Metabolic Characterization of Cerebrospinal Fluid for Patients With Autoimmune Encephalitis: A Preliminary Study.

BACKGROUND: Metabolomics offers promise in uncovering potential biomarkers and understanding the pathophysiology of autoimmune encephalitis (AE), which is a cluster of disorders with the host immune system targeting self-antigens expressed in the central nervous system (CNS).
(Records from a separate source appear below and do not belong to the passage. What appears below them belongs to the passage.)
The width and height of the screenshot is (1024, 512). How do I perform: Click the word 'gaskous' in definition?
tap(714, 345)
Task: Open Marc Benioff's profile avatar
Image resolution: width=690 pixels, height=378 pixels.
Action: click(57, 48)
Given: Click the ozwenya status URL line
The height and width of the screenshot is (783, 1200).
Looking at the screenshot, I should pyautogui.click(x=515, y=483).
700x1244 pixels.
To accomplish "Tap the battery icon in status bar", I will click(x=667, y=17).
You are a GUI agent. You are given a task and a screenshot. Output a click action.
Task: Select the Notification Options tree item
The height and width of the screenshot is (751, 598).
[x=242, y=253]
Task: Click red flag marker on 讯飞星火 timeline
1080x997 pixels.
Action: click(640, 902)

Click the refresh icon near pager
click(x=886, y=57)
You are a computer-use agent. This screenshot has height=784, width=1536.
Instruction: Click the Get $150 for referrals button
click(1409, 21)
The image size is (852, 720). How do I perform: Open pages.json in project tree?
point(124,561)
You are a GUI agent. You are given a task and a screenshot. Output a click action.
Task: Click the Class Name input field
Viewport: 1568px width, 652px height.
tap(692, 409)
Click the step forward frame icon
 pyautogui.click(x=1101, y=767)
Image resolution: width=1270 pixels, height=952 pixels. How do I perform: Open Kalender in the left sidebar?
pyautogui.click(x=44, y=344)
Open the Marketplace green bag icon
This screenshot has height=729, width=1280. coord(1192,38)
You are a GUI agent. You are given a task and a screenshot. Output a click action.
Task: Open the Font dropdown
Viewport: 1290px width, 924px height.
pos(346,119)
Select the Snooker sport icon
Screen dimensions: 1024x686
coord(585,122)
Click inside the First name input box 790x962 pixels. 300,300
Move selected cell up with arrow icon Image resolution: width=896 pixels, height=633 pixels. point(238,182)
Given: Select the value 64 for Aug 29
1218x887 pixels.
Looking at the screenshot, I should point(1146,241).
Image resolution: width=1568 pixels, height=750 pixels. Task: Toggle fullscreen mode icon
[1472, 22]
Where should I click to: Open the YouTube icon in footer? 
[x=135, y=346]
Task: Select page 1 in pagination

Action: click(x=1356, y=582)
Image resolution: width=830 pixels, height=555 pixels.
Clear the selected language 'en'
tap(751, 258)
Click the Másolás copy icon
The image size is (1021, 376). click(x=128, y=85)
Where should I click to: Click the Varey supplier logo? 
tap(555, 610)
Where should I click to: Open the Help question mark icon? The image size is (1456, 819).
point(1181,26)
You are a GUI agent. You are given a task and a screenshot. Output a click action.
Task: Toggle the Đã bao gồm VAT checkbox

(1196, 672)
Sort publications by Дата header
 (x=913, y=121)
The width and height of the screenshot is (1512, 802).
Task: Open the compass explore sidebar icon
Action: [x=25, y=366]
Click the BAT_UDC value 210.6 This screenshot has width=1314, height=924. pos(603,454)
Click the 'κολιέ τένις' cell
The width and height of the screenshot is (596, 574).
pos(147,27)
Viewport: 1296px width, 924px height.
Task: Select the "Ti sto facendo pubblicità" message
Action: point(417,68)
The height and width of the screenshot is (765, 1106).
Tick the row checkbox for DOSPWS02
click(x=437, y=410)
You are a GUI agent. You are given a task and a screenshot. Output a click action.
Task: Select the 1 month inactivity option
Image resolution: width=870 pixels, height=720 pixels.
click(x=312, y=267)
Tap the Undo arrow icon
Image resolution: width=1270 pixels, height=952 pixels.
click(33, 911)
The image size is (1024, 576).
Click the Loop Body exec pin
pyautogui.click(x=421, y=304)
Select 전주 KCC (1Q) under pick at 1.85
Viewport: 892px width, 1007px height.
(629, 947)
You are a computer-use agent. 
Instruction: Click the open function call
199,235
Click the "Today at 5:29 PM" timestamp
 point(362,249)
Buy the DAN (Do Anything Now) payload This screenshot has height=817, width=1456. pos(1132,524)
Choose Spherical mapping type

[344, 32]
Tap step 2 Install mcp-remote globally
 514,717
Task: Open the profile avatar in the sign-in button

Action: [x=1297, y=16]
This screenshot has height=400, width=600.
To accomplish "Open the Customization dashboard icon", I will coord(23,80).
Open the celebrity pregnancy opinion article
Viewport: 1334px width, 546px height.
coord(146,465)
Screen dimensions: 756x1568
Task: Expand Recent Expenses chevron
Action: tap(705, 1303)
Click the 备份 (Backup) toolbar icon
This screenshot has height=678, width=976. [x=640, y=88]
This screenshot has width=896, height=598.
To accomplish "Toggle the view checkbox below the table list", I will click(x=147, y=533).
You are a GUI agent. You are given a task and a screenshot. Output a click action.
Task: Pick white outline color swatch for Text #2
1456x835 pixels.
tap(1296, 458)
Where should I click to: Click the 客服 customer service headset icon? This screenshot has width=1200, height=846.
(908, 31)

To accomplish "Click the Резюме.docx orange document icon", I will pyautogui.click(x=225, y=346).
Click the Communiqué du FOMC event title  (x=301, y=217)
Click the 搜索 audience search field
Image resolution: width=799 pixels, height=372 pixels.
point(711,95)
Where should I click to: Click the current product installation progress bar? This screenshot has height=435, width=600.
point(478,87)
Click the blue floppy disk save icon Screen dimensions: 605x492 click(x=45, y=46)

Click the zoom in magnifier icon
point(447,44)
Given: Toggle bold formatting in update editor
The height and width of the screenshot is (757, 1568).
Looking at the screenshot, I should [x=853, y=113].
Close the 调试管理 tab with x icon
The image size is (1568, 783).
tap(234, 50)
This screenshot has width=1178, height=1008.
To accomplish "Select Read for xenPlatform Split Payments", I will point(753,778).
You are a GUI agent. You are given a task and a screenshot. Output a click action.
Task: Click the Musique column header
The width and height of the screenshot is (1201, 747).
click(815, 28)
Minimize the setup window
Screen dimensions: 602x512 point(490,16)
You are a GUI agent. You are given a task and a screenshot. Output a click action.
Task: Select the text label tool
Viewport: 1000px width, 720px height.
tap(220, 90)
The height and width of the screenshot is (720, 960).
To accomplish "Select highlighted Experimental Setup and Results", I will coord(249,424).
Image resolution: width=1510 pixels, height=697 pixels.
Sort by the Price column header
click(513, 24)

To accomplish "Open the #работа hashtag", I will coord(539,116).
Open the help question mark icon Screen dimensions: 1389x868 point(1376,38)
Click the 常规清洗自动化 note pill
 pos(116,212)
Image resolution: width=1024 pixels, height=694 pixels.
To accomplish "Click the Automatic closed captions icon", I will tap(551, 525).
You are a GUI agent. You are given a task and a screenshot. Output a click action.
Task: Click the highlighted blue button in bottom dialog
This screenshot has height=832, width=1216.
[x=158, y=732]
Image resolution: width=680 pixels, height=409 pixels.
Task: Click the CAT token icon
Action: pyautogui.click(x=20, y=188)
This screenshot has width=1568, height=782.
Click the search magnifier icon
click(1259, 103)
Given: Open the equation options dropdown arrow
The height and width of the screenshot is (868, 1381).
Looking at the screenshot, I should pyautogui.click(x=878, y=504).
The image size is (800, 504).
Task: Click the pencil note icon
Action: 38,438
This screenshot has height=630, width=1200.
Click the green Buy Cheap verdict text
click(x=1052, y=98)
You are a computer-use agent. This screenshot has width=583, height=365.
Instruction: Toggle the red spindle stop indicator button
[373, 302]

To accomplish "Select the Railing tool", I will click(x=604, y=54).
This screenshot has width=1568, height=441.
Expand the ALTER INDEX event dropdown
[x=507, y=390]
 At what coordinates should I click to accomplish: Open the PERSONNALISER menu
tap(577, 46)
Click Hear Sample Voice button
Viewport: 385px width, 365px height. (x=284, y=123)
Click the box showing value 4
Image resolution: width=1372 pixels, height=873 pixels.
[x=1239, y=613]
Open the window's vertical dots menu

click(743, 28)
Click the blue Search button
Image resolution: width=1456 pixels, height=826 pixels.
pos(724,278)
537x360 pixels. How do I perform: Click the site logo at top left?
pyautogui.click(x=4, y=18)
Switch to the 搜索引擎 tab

In this research, our objective was to explore metabolic characterization in cerebrospinal fluid (CSF) from individuals with AE, aiming to shed light on the pathophysiology of AE. METHODS: A targeted approach was applied using an ultra-performance liquid chromatography coupled to tandem mass spectrometry (UPLC-MS/MS) system to study CSF metabolites in patients with AE (n = 18), and control subjects without neurological diseases (n = 17). RESULTS: A total of 21 potential biomarkers were acquired by getting the intersection of the differential metabolites from univariate statistics and multidimensional statistics between the AE (cell-based assay panel, CBA-panel) group and the control group. Specifically, the levels of pyruvic acid and oxoglutaric acid were notably elevated in the AE(CBA-panel) group compared to those in the control group, indicating that the dysregulated TCA cycle may play a pivotal role in the progression of AE(CBA-panel). Interestingly, 27 potential biomarkers were acquired by getting the intersection of the differential metabolites from univariate statistics and multidimensional statistics between the anti-N-methyl-D-aspartate receptor encephalitis (NMDARE) group and the control group, suggesting that the disparities between patients with greater homogeneity and the controls are amplified. In addition, seven differential metabolites were identified by the univariate statistics between the AE (tissue-based assay, TBA) group and the control group, including alpha-linolenic acid and gamma-linolenic acid, suggesting that dysregulated biosynthesis of unsaturated fatty acids and alpha-linolenic acid metabolism might be crucial in the AE(TBA) disease course. CONCLUSION: Collectively, distinct metabolic profiles were evident in the CSF of the AE group compared to the control group, notably involving metabolites associated with mitochondrial dysfunction, which helped to elucidate the pathophysiology of AE.